Teach your baby to do what you do, such as clapping and playing hide and seek. Fools can get in the way of a conversation. Try to store them just for sleeping. Show them that you understand, instead of asking them to repeat the words correctly.
Repeat the word or sentence correctly for your child. If they say, “Look at the dod,” you can say, “Yes, it's a dog.” We all love positive reinforcement and respond to it. Your smile, praise, flattery and high fives can also encourage your child to use more language throughout the day. Make friends with other expectant parents and first-time parents in your local area for support and friendship by seeing NCT activities taking place nearby.
These are often fun games that encourage new words and sounds and provide opportunities for you to talk and play with your child. If parents blamed less and reinforced more of what teachers are trying to teach children, I think there would be less bullying and more learning in school. If your child may have any problems, it's important to see a speech-language pathologist (SLP) right away. Knowing a little bit about speech and language development can help parents determine if there are reasons for concern.
You can find a speech-language pathologist on your own or ask your healthcare provider to refer you to one. If parents paid more attention to their children and invested quality time in their children's daily lives, children would achieve better learning outcomes in school. When you see something, such as a car, describe it to encourage children to talk about the things they see and think. You may find it helpful to attend one of NCT's Early Days groups, as they provide you with an opportunity to explore different approaches to important parenting issues with a qualified group leader and other first-time parents in your area.

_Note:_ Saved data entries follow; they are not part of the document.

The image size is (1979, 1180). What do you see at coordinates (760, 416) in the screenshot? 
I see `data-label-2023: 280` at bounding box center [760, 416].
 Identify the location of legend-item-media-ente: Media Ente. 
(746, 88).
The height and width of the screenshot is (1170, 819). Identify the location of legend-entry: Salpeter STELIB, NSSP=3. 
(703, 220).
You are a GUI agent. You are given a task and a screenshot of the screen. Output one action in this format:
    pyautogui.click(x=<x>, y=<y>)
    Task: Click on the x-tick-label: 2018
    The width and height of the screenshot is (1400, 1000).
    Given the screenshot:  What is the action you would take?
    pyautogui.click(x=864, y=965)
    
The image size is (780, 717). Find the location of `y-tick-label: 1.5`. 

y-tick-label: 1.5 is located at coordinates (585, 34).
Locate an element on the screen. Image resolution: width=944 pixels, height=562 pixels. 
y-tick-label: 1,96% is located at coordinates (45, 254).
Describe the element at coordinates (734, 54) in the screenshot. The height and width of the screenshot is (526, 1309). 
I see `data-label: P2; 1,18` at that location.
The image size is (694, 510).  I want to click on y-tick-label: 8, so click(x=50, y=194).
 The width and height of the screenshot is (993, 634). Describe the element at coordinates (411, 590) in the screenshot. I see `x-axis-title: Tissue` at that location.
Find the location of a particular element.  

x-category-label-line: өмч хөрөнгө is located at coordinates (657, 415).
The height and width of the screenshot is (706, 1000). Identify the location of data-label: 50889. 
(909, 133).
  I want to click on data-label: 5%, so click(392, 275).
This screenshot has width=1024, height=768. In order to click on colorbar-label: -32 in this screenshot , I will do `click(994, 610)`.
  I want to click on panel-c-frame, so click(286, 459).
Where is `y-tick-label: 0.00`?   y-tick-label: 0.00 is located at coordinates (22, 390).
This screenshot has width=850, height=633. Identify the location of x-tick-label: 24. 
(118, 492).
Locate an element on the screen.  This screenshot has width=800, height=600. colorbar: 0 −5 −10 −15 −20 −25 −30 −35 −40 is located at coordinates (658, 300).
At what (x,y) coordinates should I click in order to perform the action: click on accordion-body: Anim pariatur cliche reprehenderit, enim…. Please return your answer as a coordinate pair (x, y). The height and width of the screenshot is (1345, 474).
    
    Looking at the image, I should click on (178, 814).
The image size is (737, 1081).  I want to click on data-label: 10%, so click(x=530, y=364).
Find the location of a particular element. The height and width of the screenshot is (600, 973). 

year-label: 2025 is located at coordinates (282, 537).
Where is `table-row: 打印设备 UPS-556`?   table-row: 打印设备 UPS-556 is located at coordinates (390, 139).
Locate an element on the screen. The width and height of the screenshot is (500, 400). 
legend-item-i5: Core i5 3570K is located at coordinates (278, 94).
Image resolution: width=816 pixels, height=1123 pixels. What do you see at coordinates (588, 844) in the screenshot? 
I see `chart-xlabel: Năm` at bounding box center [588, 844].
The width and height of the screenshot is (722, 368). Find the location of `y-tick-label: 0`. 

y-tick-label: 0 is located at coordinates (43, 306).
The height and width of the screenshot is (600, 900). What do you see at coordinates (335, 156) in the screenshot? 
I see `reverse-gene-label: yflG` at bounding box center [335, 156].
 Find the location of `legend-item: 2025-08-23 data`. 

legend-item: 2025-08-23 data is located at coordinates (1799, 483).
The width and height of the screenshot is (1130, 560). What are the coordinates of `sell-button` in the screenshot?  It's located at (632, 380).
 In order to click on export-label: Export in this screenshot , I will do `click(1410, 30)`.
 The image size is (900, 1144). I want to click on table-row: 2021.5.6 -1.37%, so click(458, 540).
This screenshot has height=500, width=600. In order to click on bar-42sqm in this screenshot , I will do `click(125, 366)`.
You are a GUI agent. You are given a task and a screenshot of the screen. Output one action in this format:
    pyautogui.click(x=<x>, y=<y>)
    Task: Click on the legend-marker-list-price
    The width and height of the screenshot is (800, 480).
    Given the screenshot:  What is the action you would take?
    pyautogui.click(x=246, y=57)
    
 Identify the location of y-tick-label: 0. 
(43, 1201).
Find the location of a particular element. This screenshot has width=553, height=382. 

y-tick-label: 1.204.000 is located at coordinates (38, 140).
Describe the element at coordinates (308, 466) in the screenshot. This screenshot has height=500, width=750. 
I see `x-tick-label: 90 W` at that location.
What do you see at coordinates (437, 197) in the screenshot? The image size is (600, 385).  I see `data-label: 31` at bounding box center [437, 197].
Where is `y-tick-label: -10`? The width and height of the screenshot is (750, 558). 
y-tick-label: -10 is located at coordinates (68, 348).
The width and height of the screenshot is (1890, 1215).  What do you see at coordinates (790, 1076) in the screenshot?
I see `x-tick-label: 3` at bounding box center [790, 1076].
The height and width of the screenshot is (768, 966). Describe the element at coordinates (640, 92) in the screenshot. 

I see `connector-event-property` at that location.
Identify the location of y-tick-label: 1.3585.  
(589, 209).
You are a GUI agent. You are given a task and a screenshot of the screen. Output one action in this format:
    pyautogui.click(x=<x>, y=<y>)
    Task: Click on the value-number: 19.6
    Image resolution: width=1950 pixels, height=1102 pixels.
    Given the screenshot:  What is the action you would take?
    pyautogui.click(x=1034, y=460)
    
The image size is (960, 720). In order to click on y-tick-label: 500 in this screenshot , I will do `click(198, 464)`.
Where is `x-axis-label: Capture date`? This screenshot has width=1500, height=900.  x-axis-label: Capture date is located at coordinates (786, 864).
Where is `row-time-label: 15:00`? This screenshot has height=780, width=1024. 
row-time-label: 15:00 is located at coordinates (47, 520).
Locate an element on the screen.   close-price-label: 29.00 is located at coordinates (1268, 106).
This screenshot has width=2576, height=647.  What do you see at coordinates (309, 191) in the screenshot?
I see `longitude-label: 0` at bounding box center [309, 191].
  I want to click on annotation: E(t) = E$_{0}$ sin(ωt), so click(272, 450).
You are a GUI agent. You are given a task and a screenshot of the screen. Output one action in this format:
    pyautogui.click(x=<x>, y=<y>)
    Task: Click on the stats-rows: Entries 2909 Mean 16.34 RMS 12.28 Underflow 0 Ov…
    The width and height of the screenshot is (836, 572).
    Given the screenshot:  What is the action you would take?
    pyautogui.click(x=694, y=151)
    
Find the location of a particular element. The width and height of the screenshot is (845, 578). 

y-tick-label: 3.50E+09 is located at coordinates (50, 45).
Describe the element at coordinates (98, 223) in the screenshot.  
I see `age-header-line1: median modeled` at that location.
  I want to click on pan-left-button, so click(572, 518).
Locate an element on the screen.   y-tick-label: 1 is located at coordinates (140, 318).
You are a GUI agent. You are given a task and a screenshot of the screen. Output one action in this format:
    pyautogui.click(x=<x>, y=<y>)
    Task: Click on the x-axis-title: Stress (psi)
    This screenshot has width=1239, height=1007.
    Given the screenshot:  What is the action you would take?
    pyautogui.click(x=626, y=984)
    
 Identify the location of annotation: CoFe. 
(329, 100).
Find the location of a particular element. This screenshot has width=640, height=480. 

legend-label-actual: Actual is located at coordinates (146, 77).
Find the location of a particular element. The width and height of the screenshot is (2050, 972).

Activities that combine physical movement and speech at the same time are wonderful ways to encourage speech formation in your child. The American Speech-Language-Hearing Association offers these age-appropriate ways for parents to engage their young children to help them develop speech and language skills. Games such as hide-and-seek and hopscotch or common tasks, such as eating or brushing your teeth, are great opportunities for your speech therapist to show you how you can help your child improve their words and language skills. However, parents often find it difficult to tell if their child is taking a little longer to reach a speech or language milestone, or if there are any problems.
The pathologist will perform standardized tests and look for milestones in speech and language development.